Deserialize pom.xml using kotlinx.serialization and xmlutil

Hi :slightly_smiling_face: I am writing a POM solver and I need to deserialize POM files. I am using @pdvrieze/xmlutil, but I am stuck with the pom properties.

I need to deserialize both cases:

<properties>
  <a.propery>1</a.property>
  <property>
    <name>another.property</name>
    <value>2</value>
  </property>
</properties>

I was going for (tho it has mainly written by ChatGPT4 based on here):

@Serializable
@XmlSerialName(
    value = "project",
    namespace = POM_XML_NAMESPACE,
)

data class ProjectModel(
  // ...
  val properties: Properties? = null,
  // ...
)

@Serializable(with = PropertiesSerializer::class)
@XmlSerialName(
    value = "properties",
    namespace = POM_XML_NAMESPACE,
)

data class Properties(
    val properties: Map<String, String> = emptyMap()
)

object PropertiesSerializer : KSerializer<Properties> {
    override val descriptor: SerialDescriptor = MapSerializer(String.serializer(), String.serializer()).descriptor
    override fun deserialize(decoder: Decoder): Properties {
        decoder as? XML.XmlInput
            ?: throw SerializationException("${this::class.simpleName} can be used only by XML")
        val reader = decoder.input as? XmlBufferedReader
            ?: throw SerializationException("${this::class.simpleName} can be used only by XmlBufferedReader")
        val properties = mutableMapOf<String, String>()
        while (reader.hasNext() && reader.eventType != EventType.END_ELEMENT) {
            if (reader.eventType == EventType.START_ELEMENT) {
                val localName = reader.localName
                if (localName == "property") {
                    var name: String? = null
                    var value: String? = null
                    while (reader.hasNext() && !(reader.eventType == EventType.END_ELEMENT && reader.localName == "property")) {
                        if (reader.eventType == EventType.START_ELEMENT) {
                            when (reader.localName) {
                                "name" -> name = reader.consecutiveTextContent()
                                "value" -> value = reader.consecutiveTextContent()
                            }
                        }
                        reader.nextTag()
                    }
                    name ?: throw SerializationException("Property name is not specified")
                    value ?: throw SerializationException("Property value is not specified")
                    properties[name] = value
                } else {
                    properties[localName] = reader.consecutiveTextContent()
                }
            }
            reader.nextTag()
        }
        return Properties(properties)
    }
    override fun serialize(encoder: Encoder, value: Properties) {
        val output = encoder as?

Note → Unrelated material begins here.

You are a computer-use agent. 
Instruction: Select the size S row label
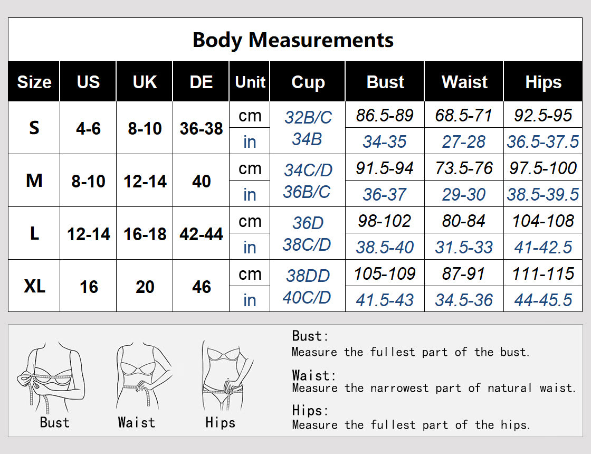34,128
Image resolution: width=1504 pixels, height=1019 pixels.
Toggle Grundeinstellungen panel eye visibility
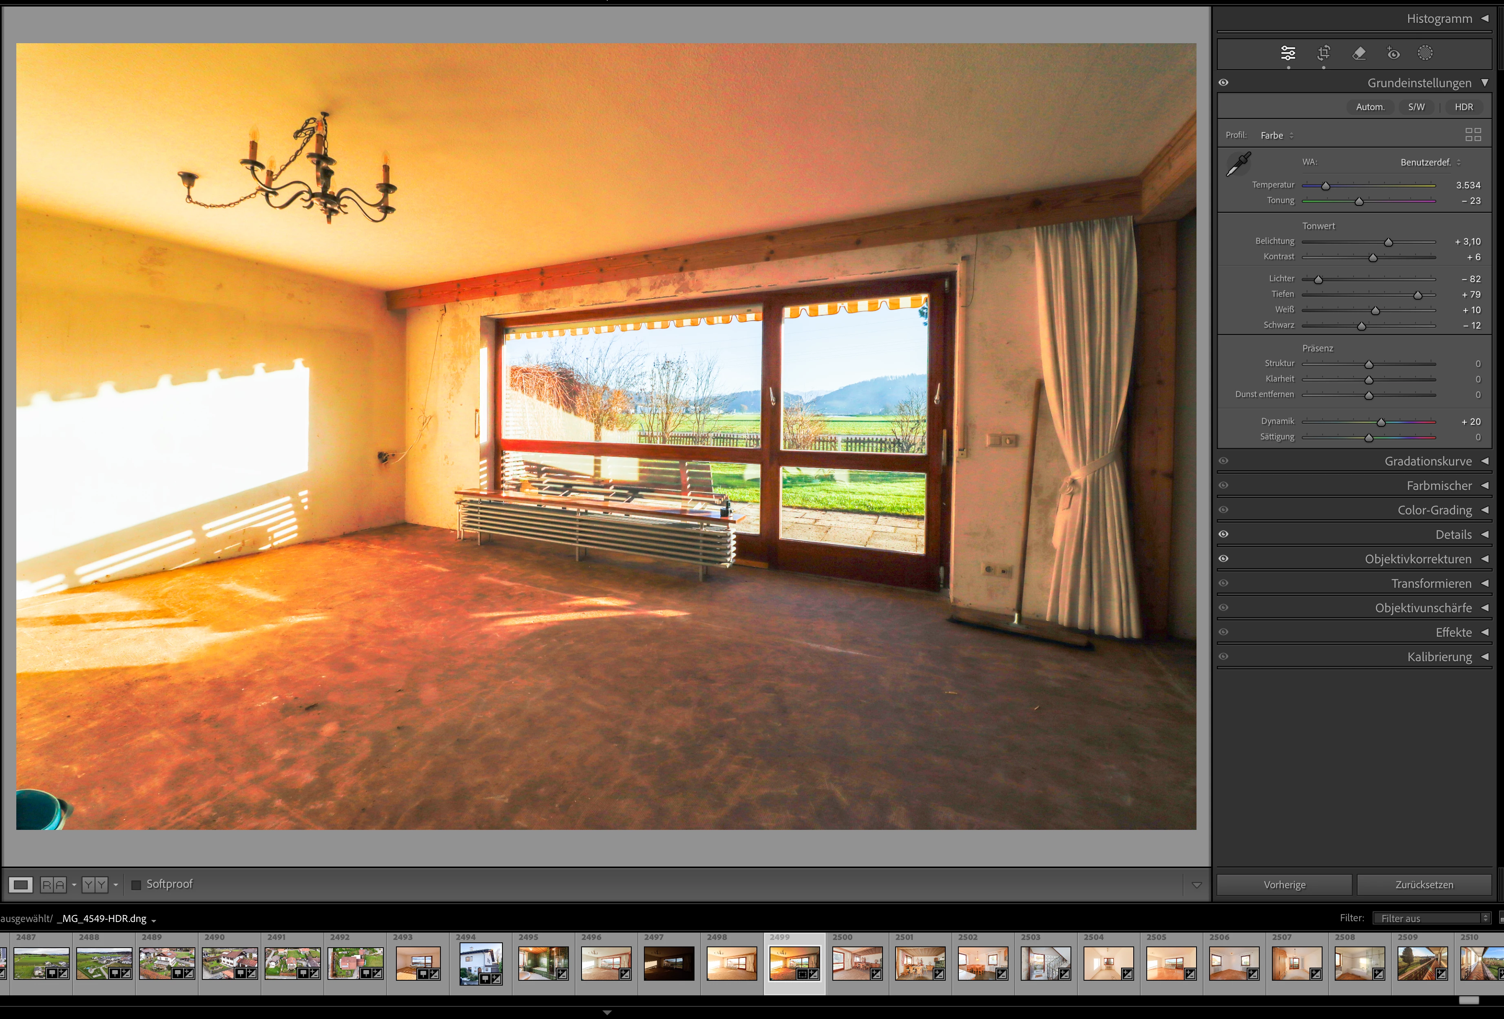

XML.XmlOutput
            ?: throw SerializationException("This class can be saved only by XML")
        val writer = output.target
        writer.startTag(POM_XML_NAMESPACE, "properties", "")
        value.properties.forEach { (k, v) ->
            writer.startTag(POM_XML_NAMESPACE, k, "")
            writer.text(v)
            writer.endTag(POM_XML_NAMESPACE, k, "")
        }
        writer.endTag(POM_XML_NAMESPACE, "properties", "")
    }
}

But no luck. It says that it cannot find a match for the tag and errors with:

nl.adaptivity.xmlutil.serialization.UnknownXmlFieldException: Could not find a field for name (org.jetbrains.packagesearch.maven.ProjectModel) {http://maven.apache.org/POM/4.0.0}project/{http://maven.apache.org/POM/4.0.0}properties (Element)
  candidates: {http://maven.apache.org/POM/4.0.0}modelVersion (Element), {http://maven.apache.org/POM/4.0.0}groupId (Element), {http://maven.apache.org/POM/4.0.0}artifactId (Element), {http://maven.apache.org/POM/4.0.0}version (Element), {http://maven.apache.org/POM/4.0.0}name (Element), {http://maven.apache.org/POM/4.0.0}description (Element), {http://maven.apache.org/POM/4.0.0}url (Element), {http://maven.apache.org/POM/4.0.0}organization (Element), {http://maven.apache.org/POM/4.0.0}parent (Element), {http://maven.apache.org/POM/4.0.0}packaging (Element), {http://maven.apache.org/POM/4.0.0}value (Element), {http://maven.apache.org/POM/4.0.0}dependencies (Element), {http://maven.apache.org/POM/4.0.0}dependencyManagement (Element), {http://maven.apache.org/POM/4.0.0}licenses (Element), {http://maven.apache.org/POM/4.0.0}developers (Element), {http://maven.apache.org/POM/4.0.0}scm (Element), {http://maven.apache.org/POM/4.0.0}issueManagement (Element) at position Line number = 47
Column number = 15
System Id = null
Public Id = null
Location Uri= null
CharacterOffset = 1907

where line 47 is:

    <properties> 

Do you have any clue?

This one is very weird. The list of candidates appears to indicate that you are at the top level of a POM document. What is clear is that the structure doesn’t even trigger the custom serializer for properties. What may help with figuring this one out is to temporarily remove all the other properties from the model, that could help (make a small reproductive case). I don’t see anything wrong with the code you’ve included, but assuming this is not the second occurrence of properties, it appears that the error is outside the custom serializer.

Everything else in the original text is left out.